The legalities of transferring a property after a divorce depend on the terms of the divorce settlement and the nature of the property ownership. Once a court has granted a decree of divorce, properties must be transferred as stipulated in the agreement.
If a property was jointly owned by the spouses, the parties may agree to sell the property and divide the proceeds. Or one party may agree to transfer their share of the property to the other party.
The transfer itself may take a few months, but the interests of the party who acquired the property in terms of the divorce settlement are protected. That means, the other party cannot use the property as security for debts or encumber it with a mortgage.
If one spouse owned the property prior to the marriage, the transfer of ownership may be more complex.

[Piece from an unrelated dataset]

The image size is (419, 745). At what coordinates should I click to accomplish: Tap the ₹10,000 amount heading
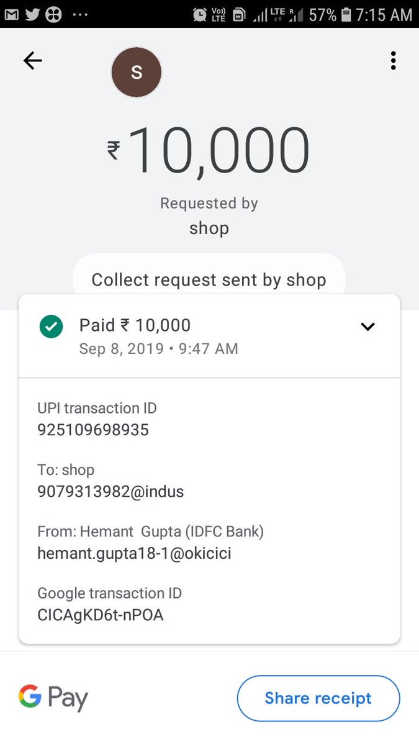pos(209,150)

In general, if the property was acquired before the marriage and was not used for the common benefit of both spouses during the marriage, it may be excluded from the joint estate and remain the property of the original owner.

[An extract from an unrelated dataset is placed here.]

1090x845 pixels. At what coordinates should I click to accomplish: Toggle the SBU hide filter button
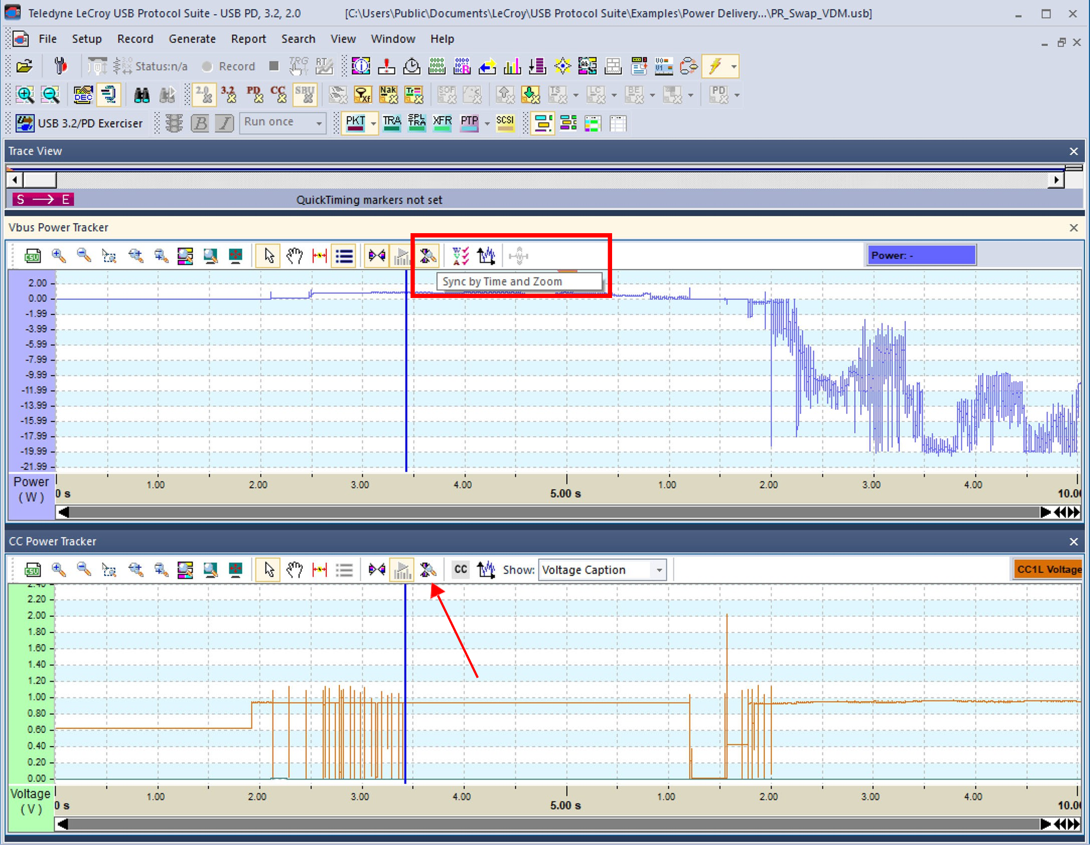point(304,94)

But if the property was acquired during the marriage, for example, with funds from the joint estate, it may be considered part of the joint estate and subject to division in the divorce settlement.
Once the terms of the divorce settlement have been agreed upon, the transfer of ownership can take place through a conveyancing process. This typically involves the registration of the transfer of ownership with the Deeds Office, which requires the submission of various documents and the payment of fees and taxes.
It’s important to note that the transfer of ownership must comply with all relevant legal requirements and procedures, including those related to transfer duties, capital gains tax, and municipal bylaws.
The parties should seek legal advice to protect their rights and interests, and to ensure that the transfer is conducted in accordance with the law.